Analyse : Voici les faits principaux observés par nos rédacteurs.
Notre rédaction analyse les faits saillants de « Le Pakistan demande une pause de deux semaines après que Trump ait prévenu que « toute une civilisation mourrait » si aucun accord n’était conclu avant la date limite. ».
Ce qu’il faut garder en tête
Président Donald Trump mardi, il a considérablement intensifié ses menaces contre L’Iranprévenant que « une civilisation entière mourra ce soir » à moins que les dirigeants du pays ne parviennent à un accord incluant la réouverture du Détroit d’Ormuz.
La menace est apparue après que les forces américaines ont frappé pendant la nuit des cibles militaires. Île de Khargle principal exportation de pétrole terminal, a confirmé un responsable de la Maison Blanche à CNBC.
« Une civilisation entière mourra ce soir, pour ne plus jamais être ramenée. Je ne veux pas que cela arrive, mais cela arrivera probablement », a écrit Trump mardi matin. Vérité sociale.
« Cependant, maintenant que nous avons un changement de régime complet et total, où prédominent des esprits différents, plus intelligents et moins radicalisés, peut-être que quelque chose de révolutionnairement merveilleux peut se produire, QUI SAIT ? » il a écrit.

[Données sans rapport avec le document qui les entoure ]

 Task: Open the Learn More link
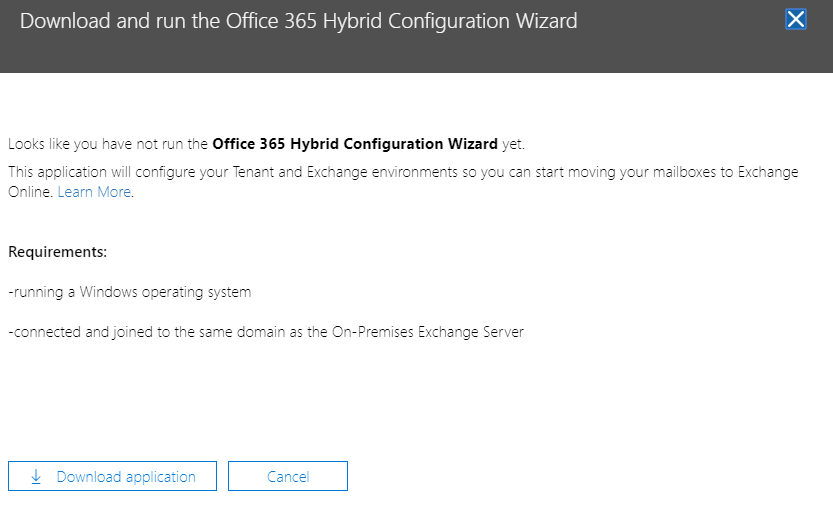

« Nous découvrirons ce soir l’un des moments les plus importants de la longue et complexe histoire du monde. »
Le président américain Donald Trump s’exprime lors d’une conférence de presse dans la salle de presse James S. Brady de la Maison Blanche le 6 avril 2026 à Washington, DC.
Alex Wong | Getty Images
L’Iran a bloqué la plupart du transit de pétrole par le détroit d’Ormuz depuis le début de la guerre entre les États-Unis et Israël fin février. La fermeture a entraîné une choc historique de l’offre de pétrolece qui a rapidement fait monter en flèche les prix mondiaux de l’énergie.
Trump s’est vanté que l’armée iranienne avait été « anéantie », mais a reconnu qu’elle contrôlait toujours le trafic maritime traversant le détroit, ce qui lui confère un levier clé.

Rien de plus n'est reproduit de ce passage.